На рю Денуаэз опасно было все. Но там по крайней мере не нужно скрываться, потому что все скрыто мрачным утопающим миром самой рю Денуаэз.
В конце улицы, подальше от скученных притонов, где люди вгоняют себя в ступор и льют кровь, где продается финиковый напиток и бешеные выкрики звучат так же громко, как записи завываний дервишей, разносящихся в густом, насыщенном зловониями человеческих тел воздухе, есть отель «Денуаэз»: ночлежка утопленников.
Я поселился там. Оставлять рукопись в этой вонючей мрачной дыре с прогнившими дверьми и стенами, с крысами, пьяными арабами и обкуренными тунисцами, то ли трахающими, то ли убивающими друг друга — определить было невозможно — в соседних комнатах, было бы безумием.
Наступило утро.

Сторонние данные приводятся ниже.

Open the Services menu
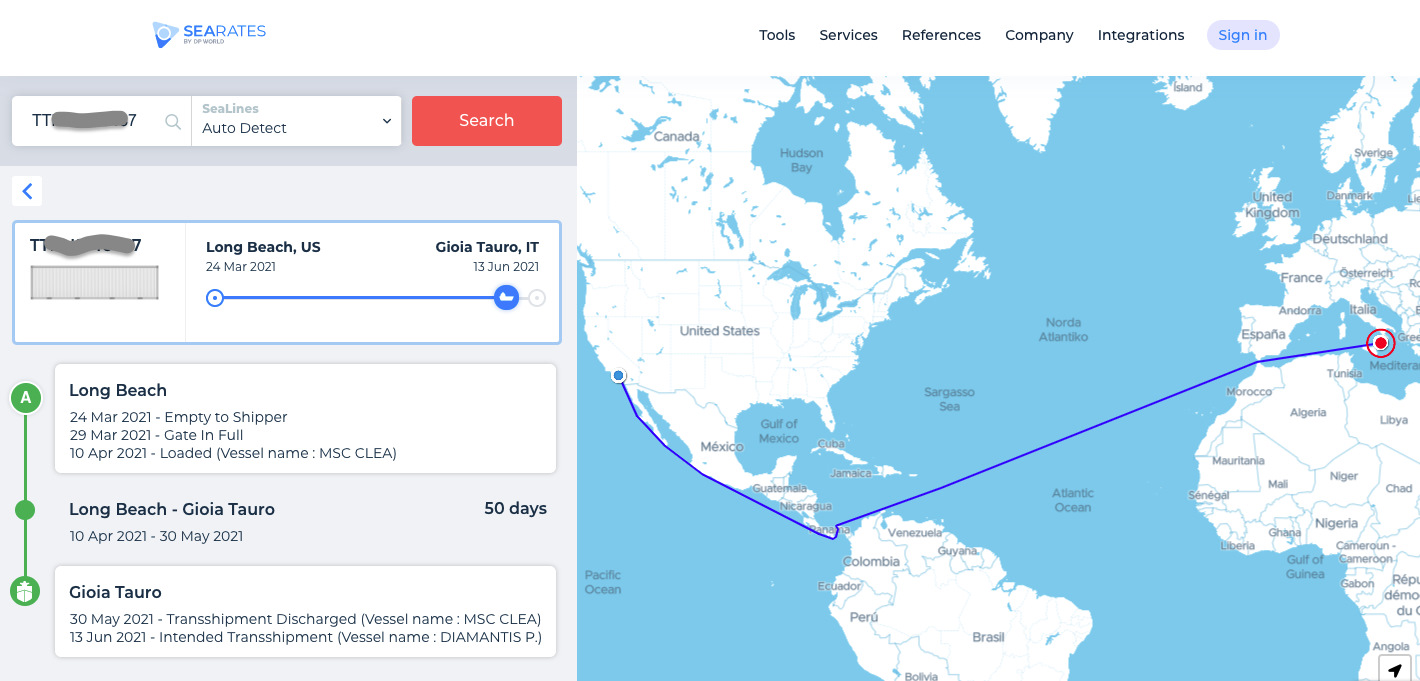The height and width of the screenshot is (681, 1420). pos(848,35)
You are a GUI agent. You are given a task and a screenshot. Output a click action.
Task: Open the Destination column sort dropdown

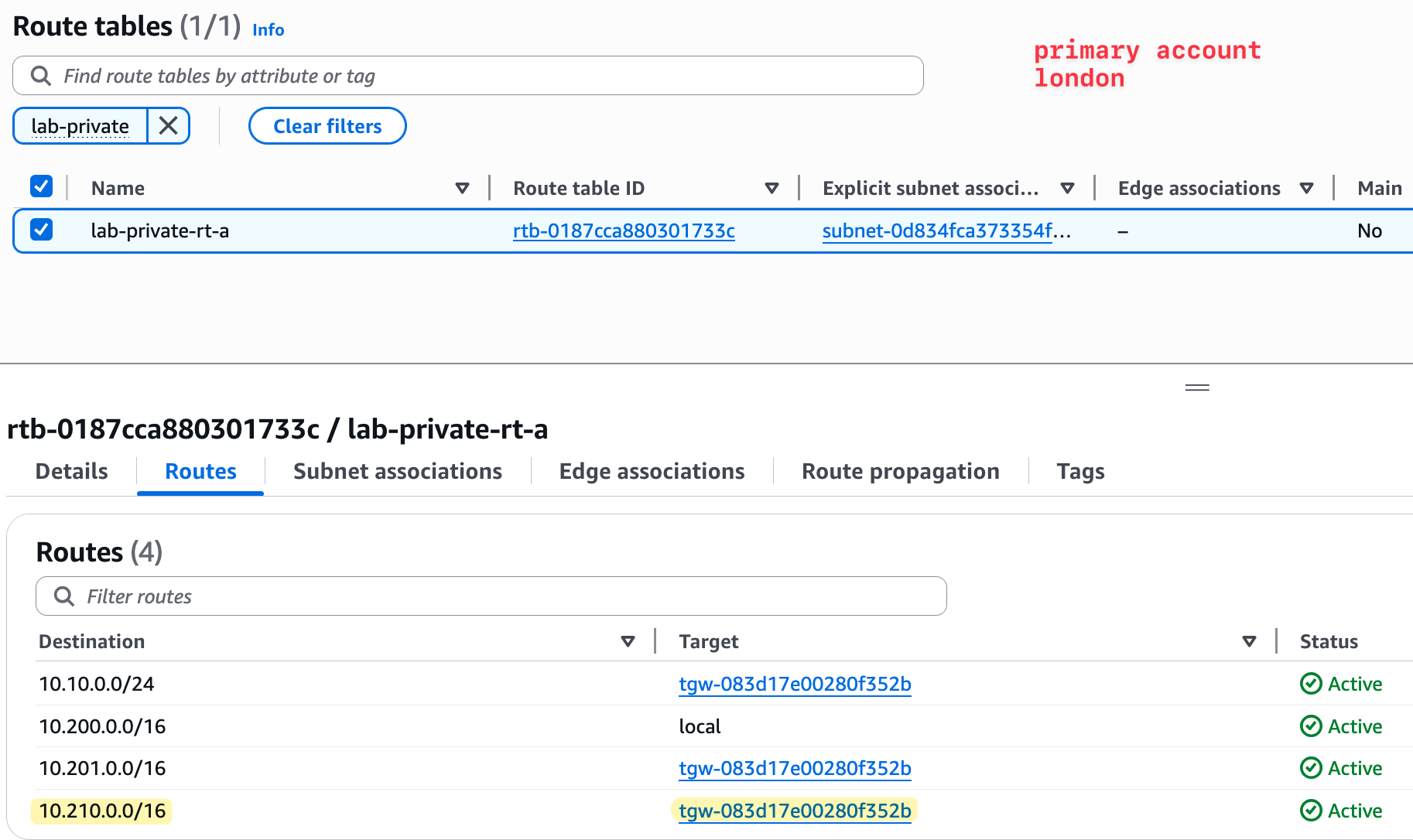[628, 641]
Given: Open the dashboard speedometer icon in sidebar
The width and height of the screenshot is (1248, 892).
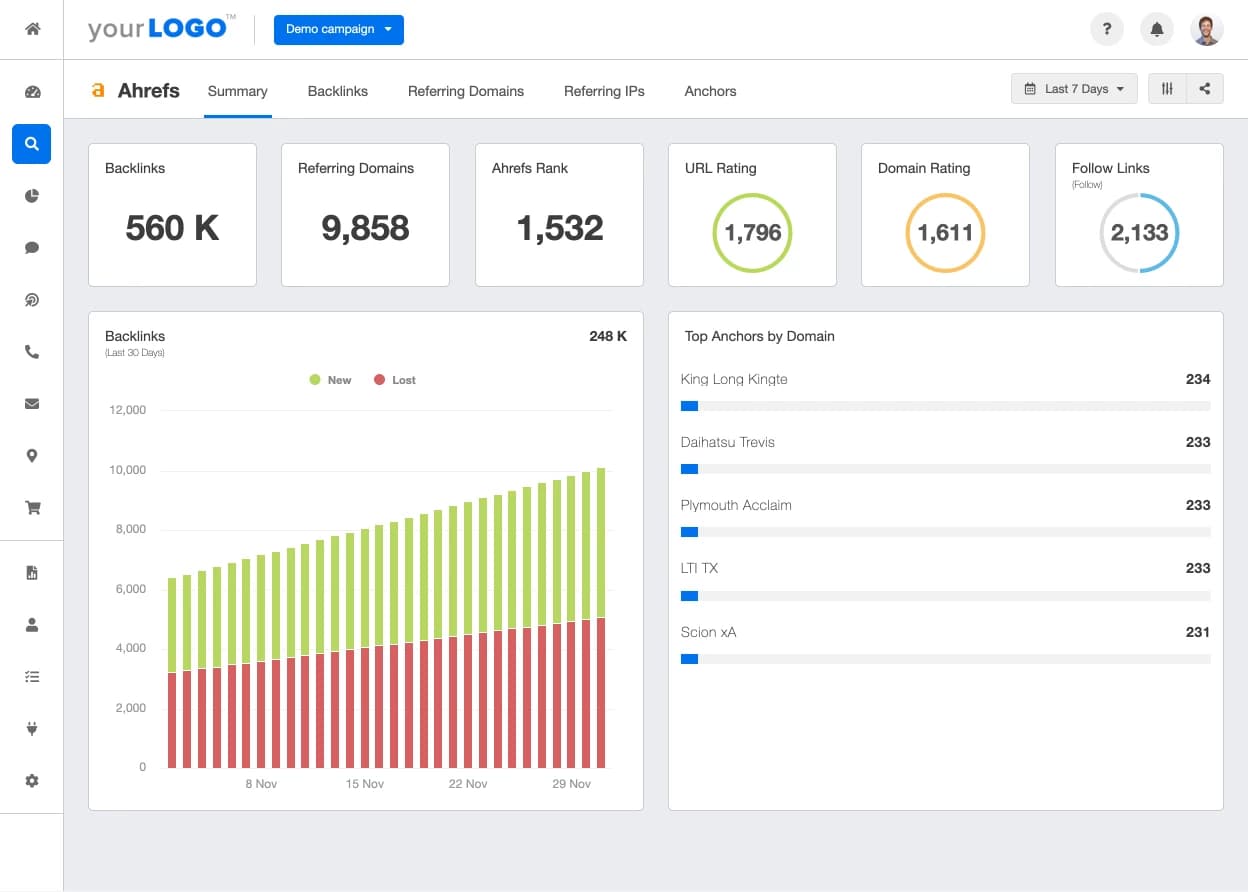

Я отнес рукопись, документы и справки, все, что могло служить средством идентификации меня лично, в банк в седьмом округе и положил в сейф.
Потом вернулся на улицу Утопленников; идея заключалась в том, чтобы затаиться там. Но меня увлекла волна, погубившая многих.
Не знаю, сколько дней я шатался между шумными притонами и мрачной вонючей ночлежкой, накачиваясь финиковой водкой и изрыгая свою блевотину на засохшую блевотину других, тонущих и утонувших. Искаженные лица, неразборчивые слова… Я не знал, с чем подходили ко мне люди, с проклятием или приветом. Один плюнул на крест, висевший у меня на шее. Я плюнул ему в лицо, он закричал, и я закричал. Мы тонули, не прекращая драться.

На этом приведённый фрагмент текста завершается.